Full thickness dysplasia can be appreciated with pleomorphic enlarged nuclei and brisk mitotic activity.
Anal intraepithelial neoplasia is strikingly similar to cervical intraepithelial neoplasia. Note the immature squamous cells are present throughout the full thickness of the epithelium, and are covered by a parakeratotic layer.
Apoptotic cells are very common.
Squamous cell carcinoma of the anal canal shares many clinical and pathologic similarities with squamous cell carcinoma of the cervix. For example, HPV infection (especially types 16 and 18) is implicated in both conditions and both arise in the transitional zone, which is the squamocolumnar junction in the cervix and bordering the dentate line (anorectal junction) in the anal canal.
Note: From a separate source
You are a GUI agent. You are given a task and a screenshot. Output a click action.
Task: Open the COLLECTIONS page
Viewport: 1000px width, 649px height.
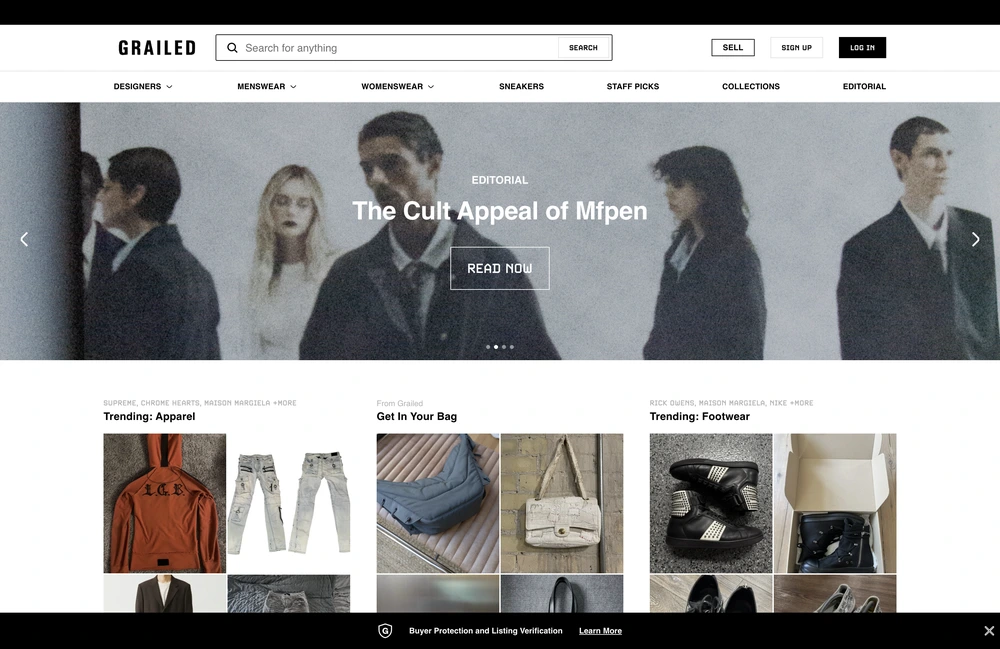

In the dentate line (a.k.a pectinate line), simple columnar epithelium with goblet cells (resembling the colon) abruptly transitions to a stratified squamous epithelium. Again, similar to CIN, AIN (anal intraepithelial neoplasia) can be graded from I (mild dysplasia) to III (high grade dysplasia). Koilocytic change indicative of HPV effect can sometimes be seen in the superficial epithelial layers, especially in perianal lesions.
Condylomata and AIN show abnormal Ki-67 staining extending into the upper two-thirds of the epithelial thickness, but positive p16/CDKN2A stain is only present in high-grade AIN (Pirog). Among pathologists, the diagnoses of AINII and AINIII are highly reproducible, but there is a trend to overdiagnose anal condylomata and AIN1 (Pirog).
Note that squamous cell dysplasia or carcinoma of the anus can either refer to inside the anal canal (anal intraepithelial neoplasia) or the perianal skin (Bowen disease). You ought to make this distinction because the epidemiology between these two locations are different. For example, AIN is associated with homosexual men and HIV infection. Bowen disease of the perianal skin is twice as common in women (Iacaobuzio).
AIN and anal SCC usually begins at or above the dentate line and extends upward, and thus, usually presents as an ulcerative lesion of the lower rectum (Fletcher). SCC of the anal canal can be large cell (with or without keratinizing features) or basaloid (formerly termed cloacogenic carcinoma).
There are no randomized controlled trials of treatments to allow for definite treatment recommendations. In general, treatment falls into three categories: local treatment with clinician or patient-applied creams and liquids, clinician-applied ablative techniques such as electrocautery, carbon dioxide (CO2) laser, and/or infrared coagulation.
If left untreated, high grade AIN potentially may progress, especially in immunosuppressed individuals with extensive disease. In HIV-positive individuals, restoration of immune function with highly active antiretroviral therapy (HAART) has not demonstrated substantial benefit in reducing incidence of HG AIN or regression of existing high-grade lesions (Park). Interestingly, several studies have demonstrated a higher incidence of anal cancer since the introduction of HAART, possibly attributable to increased overall survival, allowing HIV-positive individuals to live with oncogenic HPV infection long enough to develop anal cancer.
Iacobuzio-Donahue CA, Montgomery EA. Gastrointestinal and Liver Pathology: Foundations in Diagnostic Pathology. Philadelphia, PA: Elsevier; 2005: 411-4.
Fletcher CDM, ed. Diagnostic Histopathology of Tumors. 3rd Ed. Philadelphia, PA: Elsevier; 2007: 409-410.
Pirog EC, Quint KD, Yantiss RK. P16/CDKN2A and Ki-67 enhance the detection of anal intraepithelial neoplasia and condyloma and correlate with human papillomavirus detection by polymerase chain reaction. Am J Surg Pathol. 2010 Oct;34(10):1449-55.
Park IU, Palefsky JM. Evaluation and Management of Anal Intraepithelial Neoplasia in HIV-Negative and HIV-Positive Men Who Have Sex with Men. Curr Infect Dis Rep. 2010 Mar;12(2):126-133.